§ **AUFGABENSTELLUNG**:
Zitiere aus dem Text über Girards Deutung der Mythen wortgetreu den Abschnitt, der mit den Worten „Die Vergegenwärtigung der“ einsetzt und bei „Bühne verbannt wird.“ aufhört.

Das erfolgreiche Umsetzen dieser Muster in konkreten Religionen in der Antike oder in den modernen Ethnologien erscheint analytisch betrachtet als widersprüchlich. Die mimetische Theorie analysiert diese Widersprüche, Aporien, Vielfalt, Unstimmigkeiten als notwendige Unvollständigkeit der religiösen Rationalisierung. „Girards ganzes Werk ist eine Polemik gegen den Wunschtraum von der «rationalistischen Unschuld» der Moderne.“[7] Verschiedene religiöse Variationen setzen ihre Akzente nicht auf sämtliche Aspekte des Phänomens und bringen damit die Unterschiede und die Asynchronie der Rituale hervor, die in die Eigenart einer jeden Kultur münden. Gleichzeitig trägt jede erfolgreiche Aufklärung des Mechanismus zu seiner Unnutzbarkeit und zu seinem Verschwinden bei: mit zunehmendem Verständnis des Phänomens entzieht sich dasselbe Phänomen immer mehr der Beobachtung.
Das Verständnis der Mythen der archaischen und klassischen Kultur geht für Girard einher mit der Offenlegung des opferkultischen Charakters jener Vorgänge, die für eine Kultur konstituierend sind. Alle Mythen sind – in ihrem Kern – Berichte über Gewaltanwendungen, die immer die gleiche Polarisierung aufweisen: alle-gegen-alle, alle-gegen-einen und Bruder-gegen-Bruder. Die Personen dieser Berichte tragen oft die Züge einer Monstrosität, in der die Psychologie eine Entstellung der Wahrnehmung in Situationen, in denen eskalierende Gewalt die Szene dominiert, sieht. Diese Personen sind Götter, Helden, Stadtgründer oder Stammesväter – also Sündenböcke im Sinne der mimetischen Theorie.
Die Vergegenwärtigung der Mythen ist in allen Kulturen ein Phänomen, das die gesamte Gesellschaft und ihre Priester einbezieht. So z. B. die griechische Tragödie, in der die Repräsentation die Mimesis des Gründungsakts nachahmt, aber zugleich keinen Platz für die Darstellung von Gewalt vorsieht, die immer nur erzählt ist und von der Bühne verbannt wird.
Die moderne Lesart der Mythen als Schöpfungsakt archaischer Kulturen, die damit dem „Unsagbaren“, dem „religiösen Empfinden“, Ausdruck verleihen, ist für Girard durch eine Verweigerung der westlichen Zivilisation zustande gekommen, die verfolgerische Struktur der mythischen Texte zu erkennen. Die Mythen sind Erzählungen von Verfolgungen, die regelmäßig die Perspektive der Verfolger wiedergeben: nicht anders als die mittelalterlichen und neuzeitlichen Verfolgungstexte, aus denen man heute ohne weiteres erschließt, dass etwa Gewaltausbrüche gegenüber Juden in Zeiten der Pest oder die Hexenjagd tatsächlich stattgefunden haben. Die Struktur der mythischen und dieser Texte ist die gleiche: Zustand der Krise, Monstrosität in den Anschuldigungen gegen den Verfolgten, Merkmale des Opfers. Das sind die Elemente, die in den Verfolgungstexten explizit vorkommen und eine kollektive Gewaltanwendung auch dort erkennen lassen, wo sie in den Texten nicht dargestellt wird.

[Daten zur Elementsuche]
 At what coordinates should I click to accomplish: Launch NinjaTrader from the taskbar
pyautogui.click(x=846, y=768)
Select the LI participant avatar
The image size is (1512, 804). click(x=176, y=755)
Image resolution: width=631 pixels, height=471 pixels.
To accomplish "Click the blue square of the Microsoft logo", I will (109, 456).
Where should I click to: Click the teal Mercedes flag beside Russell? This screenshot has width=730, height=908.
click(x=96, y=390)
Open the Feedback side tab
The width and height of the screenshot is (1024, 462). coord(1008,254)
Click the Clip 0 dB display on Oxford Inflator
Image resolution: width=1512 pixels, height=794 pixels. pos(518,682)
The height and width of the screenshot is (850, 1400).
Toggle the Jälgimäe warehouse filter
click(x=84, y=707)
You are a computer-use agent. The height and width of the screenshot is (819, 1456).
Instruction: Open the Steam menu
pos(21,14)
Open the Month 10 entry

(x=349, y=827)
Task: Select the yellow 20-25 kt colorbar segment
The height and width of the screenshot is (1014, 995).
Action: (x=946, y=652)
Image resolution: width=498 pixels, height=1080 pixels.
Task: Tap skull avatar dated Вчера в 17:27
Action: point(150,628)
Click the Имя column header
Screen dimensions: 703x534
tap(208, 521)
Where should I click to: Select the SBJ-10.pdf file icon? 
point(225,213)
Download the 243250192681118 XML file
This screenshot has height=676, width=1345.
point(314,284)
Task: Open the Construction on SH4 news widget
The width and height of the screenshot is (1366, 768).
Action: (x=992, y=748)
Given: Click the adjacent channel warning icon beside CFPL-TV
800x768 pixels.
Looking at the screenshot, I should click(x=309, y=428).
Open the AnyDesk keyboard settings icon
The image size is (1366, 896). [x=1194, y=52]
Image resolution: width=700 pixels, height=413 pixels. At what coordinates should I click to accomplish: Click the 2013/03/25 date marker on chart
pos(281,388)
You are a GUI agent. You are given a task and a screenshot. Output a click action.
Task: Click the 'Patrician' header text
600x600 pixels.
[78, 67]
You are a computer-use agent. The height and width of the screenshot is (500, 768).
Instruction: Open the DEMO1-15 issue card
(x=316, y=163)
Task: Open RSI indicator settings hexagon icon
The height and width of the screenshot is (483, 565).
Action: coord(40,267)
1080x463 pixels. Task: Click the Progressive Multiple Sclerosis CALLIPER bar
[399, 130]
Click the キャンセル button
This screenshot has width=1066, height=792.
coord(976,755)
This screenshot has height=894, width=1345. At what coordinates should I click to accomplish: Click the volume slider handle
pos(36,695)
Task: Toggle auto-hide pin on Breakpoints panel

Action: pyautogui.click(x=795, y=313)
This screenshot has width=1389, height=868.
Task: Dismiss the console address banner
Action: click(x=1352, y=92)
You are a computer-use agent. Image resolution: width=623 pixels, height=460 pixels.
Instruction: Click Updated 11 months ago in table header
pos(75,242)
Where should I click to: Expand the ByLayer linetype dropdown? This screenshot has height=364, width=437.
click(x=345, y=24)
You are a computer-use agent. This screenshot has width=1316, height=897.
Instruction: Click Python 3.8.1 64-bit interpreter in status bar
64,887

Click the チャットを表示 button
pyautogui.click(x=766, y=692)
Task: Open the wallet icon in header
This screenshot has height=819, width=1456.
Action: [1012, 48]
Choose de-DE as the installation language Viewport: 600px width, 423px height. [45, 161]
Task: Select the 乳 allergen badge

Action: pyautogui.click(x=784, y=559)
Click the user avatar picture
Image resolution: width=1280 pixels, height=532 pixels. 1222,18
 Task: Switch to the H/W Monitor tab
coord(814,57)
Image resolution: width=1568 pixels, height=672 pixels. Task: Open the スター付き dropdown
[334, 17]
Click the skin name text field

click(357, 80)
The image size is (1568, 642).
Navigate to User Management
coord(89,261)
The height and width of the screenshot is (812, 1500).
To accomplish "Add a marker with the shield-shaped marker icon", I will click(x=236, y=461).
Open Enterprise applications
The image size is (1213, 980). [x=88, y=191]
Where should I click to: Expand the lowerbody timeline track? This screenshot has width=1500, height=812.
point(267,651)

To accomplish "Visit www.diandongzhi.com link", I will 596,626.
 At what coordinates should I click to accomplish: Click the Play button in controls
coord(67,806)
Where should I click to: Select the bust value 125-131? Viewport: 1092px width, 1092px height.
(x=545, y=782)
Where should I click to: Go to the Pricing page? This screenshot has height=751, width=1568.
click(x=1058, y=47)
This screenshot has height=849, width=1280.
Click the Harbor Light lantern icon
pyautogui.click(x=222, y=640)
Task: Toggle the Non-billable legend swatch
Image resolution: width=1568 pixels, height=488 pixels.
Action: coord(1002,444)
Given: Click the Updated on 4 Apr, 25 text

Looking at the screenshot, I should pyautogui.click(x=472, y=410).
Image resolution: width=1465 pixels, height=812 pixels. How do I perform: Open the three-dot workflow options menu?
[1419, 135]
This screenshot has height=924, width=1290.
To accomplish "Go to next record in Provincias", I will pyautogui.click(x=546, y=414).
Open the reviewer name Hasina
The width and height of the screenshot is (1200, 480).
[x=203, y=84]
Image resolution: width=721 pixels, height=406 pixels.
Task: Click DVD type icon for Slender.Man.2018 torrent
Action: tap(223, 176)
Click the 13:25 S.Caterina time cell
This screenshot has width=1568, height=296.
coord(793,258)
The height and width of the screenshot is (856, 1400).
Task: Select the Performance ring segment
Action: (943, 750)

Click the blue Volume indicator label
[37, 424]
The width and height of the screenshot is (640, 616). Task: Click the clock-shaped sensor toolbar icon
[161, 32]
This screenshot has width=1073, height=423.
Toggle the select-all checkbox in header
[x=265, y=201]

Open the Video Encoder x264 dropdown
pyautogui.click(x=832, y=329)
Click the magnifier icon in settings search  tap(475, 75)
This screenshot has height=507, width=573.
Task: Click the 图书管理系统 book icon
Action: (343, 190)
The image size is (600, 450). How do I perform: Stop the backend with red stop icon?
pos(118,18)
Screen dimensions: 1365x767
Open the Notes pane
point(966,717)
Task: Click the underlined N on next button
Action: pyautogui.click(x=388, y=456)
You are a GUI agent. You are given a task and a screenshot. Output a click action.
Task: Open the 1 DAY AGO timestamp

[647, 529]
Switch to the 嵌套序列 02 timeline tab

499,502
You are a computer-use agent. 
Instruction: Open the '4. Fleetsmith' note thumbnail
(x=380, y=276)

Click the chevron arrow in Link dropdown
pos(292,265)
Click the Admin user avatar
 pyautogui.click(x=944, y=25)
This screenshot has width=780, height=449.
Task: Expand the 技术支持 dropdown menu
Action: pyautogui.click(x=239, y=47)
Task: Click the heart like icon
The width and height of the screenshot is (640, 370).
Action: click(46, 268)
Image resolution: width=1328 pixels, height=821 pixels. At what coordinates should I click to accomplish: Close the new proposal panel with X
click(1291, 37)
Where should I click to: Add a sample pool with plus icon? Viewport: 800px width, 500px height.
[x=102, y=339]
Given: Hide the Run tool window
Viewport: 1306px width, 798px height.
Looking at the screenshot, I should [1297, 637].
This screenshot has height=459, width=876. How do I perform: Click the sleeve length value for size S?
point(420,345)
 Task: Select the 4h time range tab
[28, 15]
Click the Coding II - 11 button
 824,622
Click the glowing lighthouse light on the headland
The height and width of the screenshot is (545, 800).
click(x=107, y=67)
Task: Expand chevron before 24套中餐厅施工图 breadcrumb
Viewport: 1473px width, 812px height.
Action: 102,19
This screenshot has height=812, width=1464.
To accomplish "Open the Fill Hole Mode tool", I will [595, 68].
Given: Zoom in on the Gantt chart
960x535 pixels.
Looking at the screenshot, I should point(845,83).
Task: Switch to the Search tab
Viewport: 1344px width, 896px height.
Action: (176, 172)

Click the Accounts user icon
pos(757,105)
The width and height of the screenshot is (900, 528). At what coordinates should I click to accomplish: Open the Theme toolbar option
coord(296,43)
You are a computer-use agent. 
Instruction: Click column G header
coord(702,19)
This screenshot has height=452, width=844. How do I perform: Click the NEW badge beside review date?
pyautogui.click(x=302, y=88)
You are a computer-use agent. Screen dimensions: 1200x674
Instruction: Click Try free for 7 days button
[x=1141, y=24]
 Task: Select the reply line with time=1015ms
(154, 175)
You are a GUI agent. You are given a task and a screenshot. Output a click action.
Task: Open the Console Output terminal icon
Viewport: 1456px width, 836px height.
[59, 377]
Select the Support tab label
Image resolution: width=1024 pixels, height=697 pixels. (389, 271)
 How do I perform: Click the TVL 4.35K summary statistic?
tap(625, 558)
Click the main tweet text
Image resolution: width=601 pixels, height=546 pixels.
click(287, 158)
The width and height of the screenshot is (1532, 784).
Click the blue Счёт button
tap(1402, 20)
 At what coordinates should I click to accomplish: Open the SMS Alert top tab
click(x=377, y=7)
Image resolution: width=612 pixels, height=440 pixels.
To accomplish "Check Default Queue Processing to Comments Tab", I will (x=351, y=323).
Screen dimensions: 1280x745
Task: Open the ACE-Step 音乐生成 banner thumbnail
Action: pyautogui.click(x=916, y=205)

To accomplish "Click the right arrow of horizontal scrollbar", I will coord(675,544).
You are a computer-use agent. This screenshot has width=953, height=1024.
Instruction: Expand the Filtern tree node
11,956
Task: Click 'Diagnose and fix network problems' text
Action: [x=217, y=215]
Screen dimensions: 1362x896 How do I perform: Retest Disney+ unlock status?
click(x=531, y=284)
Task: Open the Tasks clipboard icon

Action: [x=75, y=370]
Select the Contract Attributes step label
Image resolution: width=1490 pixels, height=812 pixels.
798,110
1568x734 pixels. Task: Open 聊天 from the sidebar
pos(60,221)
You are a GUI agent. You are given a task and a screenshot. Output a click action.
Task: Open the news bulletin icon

§ **ERGEBNIS**:
Die Vergegenwärtigung der Mythen ist in allen Kulturen ein Phänomen, das die gesamte Gesellschaft und ihre Priester einbezieht. So z. B. die griechische Tragödie, in der die Repräsentation die Mimesis des Gründungsakts nachahmt, aber zugleich keinen Platz für die Darstellung von Gewalt vorsieht, die immer nur erzählt ist und von der Bühne verbannt wird.